Charlotte made room for protected bike lanes in 2019 by reducing traffic on The Plaza from two lanes in each direction down to one. The road diet was part of the city’s Vision Zero initiative, which seeks to eliminate traffic deaths and serious injuries by 2030.
Charlotte is not on track to meet that goal. Traffic deaths increased in 2025 and are again trending slightly up so far in 2026, according to the city’s Vision Zero dashboard. At least two people have died this year on other parts of The Plaza.
“A lot of this is about aesthetics, but it also is about safety. We want to have bike lanes that people feel like they want to ride down, and that they’re safe doing it,” Wilson said.
As distracted and impaired drivers take out planters, they leave uneven gaps in the protective barrier that have prompted “a lot of complaints,” according to Valerie Preston, who co-chairs the planter committee with Wilson.
Neighborhood leaders argue this safety component is why the city shouldn’t be completely hands-off.
“This is a protected bike lane. They established it as a protected bike lane. They should have some part in the maintenance of it, and that’s sort of my fight,” Preston said.
Plaza Midwood wants ‘partnership’ on planters
Maintenance has been a bit of trial and error, Preston said.
Neighbors replaced reflectors with solar-powered lights to improve visibility and, hopefully, reduce collisions. They also repainted the so-called “trash can gray” planters a more appealing terracotta color.
A couple of residents initially shouldered the bulk of maintenance duties themselves, such as storing, moving and refilling the self-watering tanks. That wasn’t sustainable.
Plaza Midwood hired a landscaping company to take over for a few years, but Wilson and Preston said the company didn’t meet expectations. Some plants languished. Others obstructed vision.
“You can’t put a pine tree in a bucket and then expect it to go well,” Wilson said. The neighborhood association parted ways with the landscaper earlier this year.
Now the neighborhood association is back to figuring out how it will manage the plants itself.
The neighborhood refreshed 18 planters this spring, tearing out dead and overgrown plants and replacing them with more appropriate foliage based on the recommendations from resident horticulturists.
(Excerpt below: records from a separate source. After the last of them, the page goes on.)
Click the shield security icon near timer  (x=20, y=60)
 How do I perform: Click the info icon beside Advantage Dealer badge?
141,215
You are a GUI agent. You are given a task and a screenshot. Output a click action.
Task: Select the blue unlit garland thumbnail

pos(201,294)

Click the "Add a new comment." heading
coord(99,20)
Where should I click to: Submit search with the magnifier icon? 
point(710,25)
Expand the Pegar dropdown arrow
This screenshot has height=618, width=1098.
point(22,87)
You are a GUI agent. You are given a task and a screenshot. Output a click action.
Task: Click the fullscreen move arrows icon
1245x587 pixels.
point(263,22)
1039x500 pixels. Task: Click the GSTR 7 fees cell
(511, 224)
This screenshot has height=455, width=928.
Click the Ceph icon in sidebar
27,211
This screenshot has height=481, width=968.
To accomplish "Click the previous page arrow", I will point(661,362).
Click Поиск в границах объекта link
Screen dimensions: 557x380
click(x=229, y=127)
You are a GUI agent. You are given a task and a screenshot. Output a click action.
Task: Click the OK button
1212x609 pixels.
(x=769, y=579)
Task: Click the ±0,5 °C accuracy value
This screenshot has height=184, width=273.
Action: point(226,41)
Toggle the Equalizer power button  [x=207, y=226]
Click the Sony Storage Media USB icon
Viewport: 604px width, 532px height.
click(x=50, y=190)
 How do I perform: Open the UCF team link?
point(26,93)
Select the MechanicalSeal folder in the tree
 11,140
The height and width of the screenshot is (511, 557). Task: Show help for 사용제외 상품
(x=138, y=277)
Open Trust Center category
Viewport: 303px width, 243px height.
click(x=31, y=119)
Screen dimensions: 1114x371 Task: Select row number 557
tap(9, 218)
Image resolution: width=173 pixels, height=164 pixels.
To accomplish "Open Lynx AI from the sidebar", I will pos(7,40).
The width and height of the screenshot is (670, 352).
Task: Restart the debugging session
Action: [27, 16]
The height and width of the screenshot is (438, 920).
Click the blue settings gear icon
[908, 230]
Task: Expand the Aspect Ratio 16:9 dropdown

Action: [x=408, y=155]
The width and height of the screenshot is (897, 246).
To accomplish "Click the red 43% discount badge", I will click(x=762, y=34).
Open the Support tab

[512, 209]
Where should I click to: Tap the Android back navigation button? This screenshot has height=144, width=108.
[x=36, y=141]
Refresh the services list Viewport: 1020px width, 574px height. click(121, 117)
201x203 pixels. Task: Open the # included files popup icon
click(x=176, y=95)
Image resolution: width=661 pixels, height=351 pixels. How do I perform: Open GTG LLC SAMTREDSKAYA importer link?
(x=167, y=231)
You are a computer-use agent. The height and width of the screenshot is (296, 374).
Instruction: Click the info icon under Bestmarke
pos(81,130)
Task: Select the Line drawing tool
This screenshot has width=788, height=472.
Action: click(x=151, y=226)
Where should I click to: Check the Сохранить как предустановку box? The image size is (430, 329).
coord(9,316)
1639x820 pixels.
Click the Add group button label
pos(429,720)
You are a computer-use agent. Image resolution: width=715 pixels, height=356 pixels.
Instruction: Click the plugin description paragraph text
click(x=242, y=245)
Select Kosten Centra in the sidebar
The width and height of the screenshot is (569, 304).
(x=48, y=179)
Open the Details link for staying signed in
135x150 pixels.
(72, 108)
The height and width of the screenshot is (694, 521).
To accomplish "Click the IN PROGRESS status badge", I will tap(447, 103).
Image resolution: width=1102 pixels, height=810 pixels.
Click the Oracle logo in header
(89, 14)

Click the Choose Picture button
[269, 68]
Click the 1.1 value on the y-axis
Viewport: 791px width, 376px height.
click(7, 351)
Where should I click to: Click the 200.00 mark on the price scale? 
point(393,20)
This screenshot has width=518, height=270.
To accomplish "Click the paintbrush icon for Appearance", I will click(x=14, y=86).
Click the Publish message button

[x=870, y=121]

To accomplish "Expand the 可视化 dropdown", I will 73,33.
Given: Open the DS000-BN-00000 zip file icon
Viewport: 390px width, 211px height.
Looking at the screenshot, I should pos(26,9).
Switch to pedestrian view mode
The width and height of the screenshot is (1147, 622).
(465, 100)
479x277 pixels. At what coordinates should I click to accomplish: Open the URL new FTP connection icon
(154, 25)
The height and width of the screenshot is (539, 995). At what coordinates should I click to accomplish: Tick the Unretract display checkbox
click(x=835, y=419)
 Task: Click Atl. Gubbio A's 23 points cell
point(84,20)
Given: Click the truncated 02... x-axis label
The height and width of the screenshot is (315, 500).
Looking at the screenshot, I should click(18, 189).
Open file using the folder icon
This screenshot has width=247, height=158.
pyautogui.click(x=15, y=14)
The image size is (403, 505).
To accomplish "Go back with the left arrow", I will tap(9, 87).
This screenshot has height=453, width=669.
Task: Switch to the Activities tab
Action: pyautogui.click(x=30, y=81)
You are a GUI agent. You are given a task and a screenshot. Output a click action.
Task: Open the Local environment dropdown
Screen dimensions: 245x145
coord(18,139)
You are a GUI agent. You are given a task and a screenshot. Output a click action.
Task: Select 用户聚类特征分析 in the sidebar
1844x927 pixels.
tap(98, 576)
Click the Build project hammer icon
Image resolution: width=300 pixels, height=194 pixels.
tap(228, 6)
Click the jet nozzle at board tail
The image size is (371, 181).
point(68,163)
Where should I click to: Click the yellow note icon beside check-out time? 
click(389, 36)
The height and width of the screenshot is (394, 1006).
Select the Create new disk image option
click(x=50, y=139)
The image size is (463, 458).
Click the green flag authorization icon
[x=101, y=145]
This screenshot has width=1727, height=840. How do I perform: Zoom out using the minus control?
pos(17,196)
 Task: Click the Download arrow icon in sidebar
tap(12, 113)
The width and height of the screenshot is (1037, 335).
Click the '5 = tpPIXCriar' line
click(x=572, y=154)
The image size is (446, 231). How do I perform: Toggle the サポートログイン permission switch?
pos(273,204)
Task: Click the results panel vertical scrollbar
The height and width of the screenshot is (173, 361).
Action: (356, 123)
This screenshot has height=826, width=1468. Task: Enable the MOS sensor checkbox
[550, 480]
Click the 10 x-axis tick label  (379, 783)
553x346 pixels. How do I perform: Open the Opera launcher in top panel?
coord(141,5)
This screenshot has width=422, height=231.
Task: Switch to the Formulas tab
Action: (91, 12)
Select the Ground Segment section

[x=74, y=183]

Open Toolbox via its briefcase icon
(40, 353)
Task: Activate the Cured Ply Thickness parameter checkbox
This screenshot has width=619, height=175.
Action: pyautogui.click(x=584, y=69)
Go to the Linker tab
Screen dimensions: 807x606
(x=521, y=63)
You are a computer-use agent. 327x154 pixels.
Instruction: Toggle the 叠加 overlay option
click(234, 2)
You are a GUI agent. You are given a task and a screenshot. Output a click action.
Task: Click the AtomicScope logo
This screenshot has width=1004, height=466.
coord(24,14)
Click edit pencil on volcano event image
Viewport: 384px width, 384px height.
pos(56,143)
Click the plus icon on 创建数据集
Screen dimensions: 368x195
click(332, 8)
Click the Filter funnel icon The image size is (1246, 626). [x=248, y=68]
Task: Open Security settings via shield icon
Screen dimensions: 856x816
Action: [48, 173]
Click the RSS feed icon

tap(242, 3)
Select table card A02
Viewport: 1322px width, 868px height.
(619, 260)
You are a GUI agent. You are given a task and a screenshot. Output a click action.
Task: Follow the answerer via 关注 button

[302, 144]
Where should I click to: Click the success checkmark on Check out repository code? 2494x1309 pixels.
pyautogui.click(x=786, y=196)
Preston keeps potting mix in her garage and plans to refresh the rest of the planters once temperatures cool down in the fall.
The neighborhood association budgets between $13,000 and $14,000 annually toward watering. That does not cover additional fees for potting mix, refreshed plants, new filters or planter replacements.
And Plaza Midwood would have to spend roughly $10,000 just to replace the broken planters at more than $400 a pop, Wilson said.
The neighborhood association hasn’t had much luck arranging a meeting with city officials. The only response they’ve received has been a reiteration of the original terms, Preston said.
“It should be a partnership with the neighborhoods. Not a, throw across the fence and good luck on that for the next gazillion years,” Wilson said.
Nabatoff offered a softer perspective.
“It is an amenity and a good resource for protection. We’re lucky and grateful to have them. We’re grateful to have them versus any alternative,” Nabatoff said. “They go beyond protecting a bike lane and create a sense of place and beauty here.”